Title: Comparing yinyang and fission-fusion algorithms for accelerating the k-means

Authors: Marcelo Kuchar Matte; Maria do Carmo Nicoletti

Addresses: UNIFACCAMP, Rua Guatemala 167, CEP: 13231-230, C.L. Paulista, SP, Brazil; Instituto Federal de Mato Grosso do Sul – IFMS, Rod. BR-060 S/N, CEP 79.240-000, Jardim, MS, Brazil ' UNIFACCAMP, Rua Guatemala 167, CEP: 13231-230, C.L. Paulista, SP, Brazil; Computer Science Department, Universidade Federal de S. Carlos, Rod. Washington Luiz S/N, CEP 13565-905, S. Carlos, SP, Brazil

Abstract: Given both, a set of data instances and an integer value k as input to the k-means clustering algorithm, a clustering represented as a partition of the given set into k groups (clusters) is produced by the algorithm. The k-means is considered relatively scalable and efficient in processing large sets of data instances.
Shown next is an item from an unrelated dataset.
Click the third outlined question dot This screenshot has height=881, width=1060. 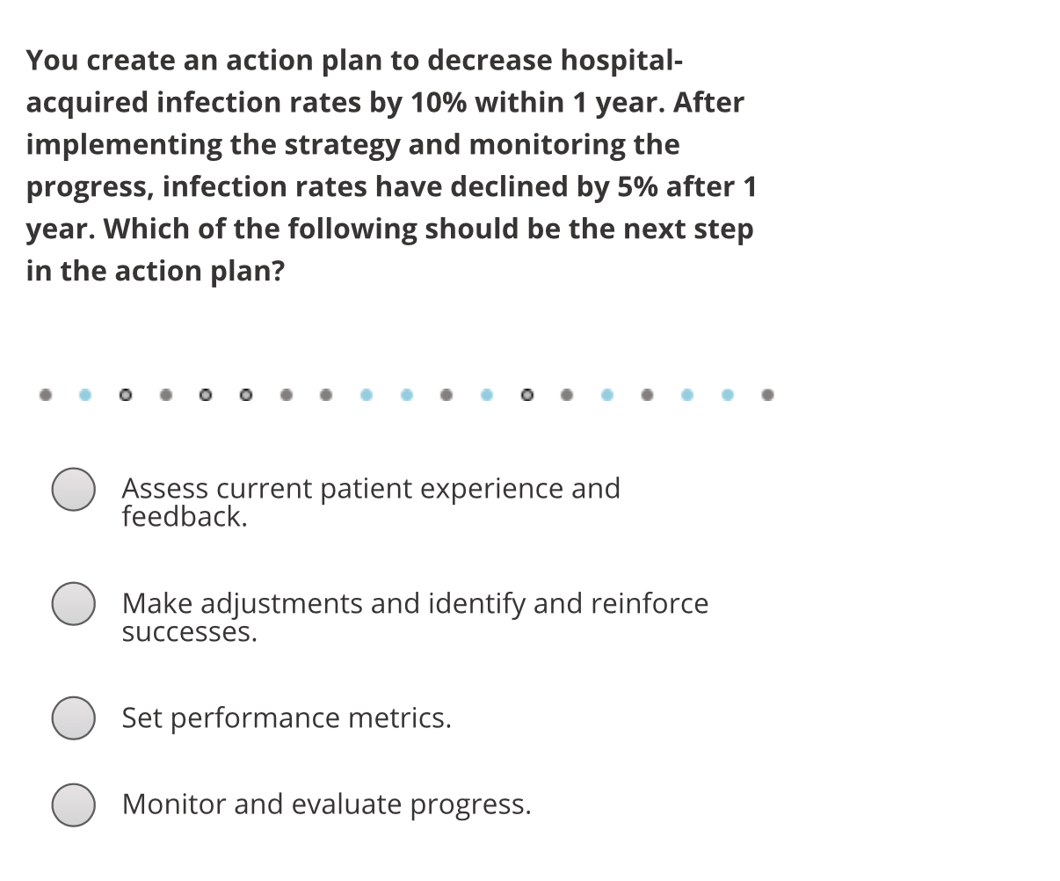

However, the inductive process the algorithm implements can have high time-related computational cost, depending on the given set of instances. Considering the algorithm invests most of its runtime in distance calculations, a way of accelerating its execution time is by avoiding calculations when possible. One way of doing that is by using a mathematical result known as triangle inequality. The main goal of the work described in this paper is to empirically investigate the contribution of the triangle inequality employed by two algorithms, the yinyang and the fission-fusion. Results from experiments using both algorithms on 17 datasets are evidence that, in general, the yinyang algorithm had a speed-up performance higher than that of the fission-fusion. However, in datasets where instances are described by a relatively small number of attributes (≤8), the fission-fusion had a better speed-up performance.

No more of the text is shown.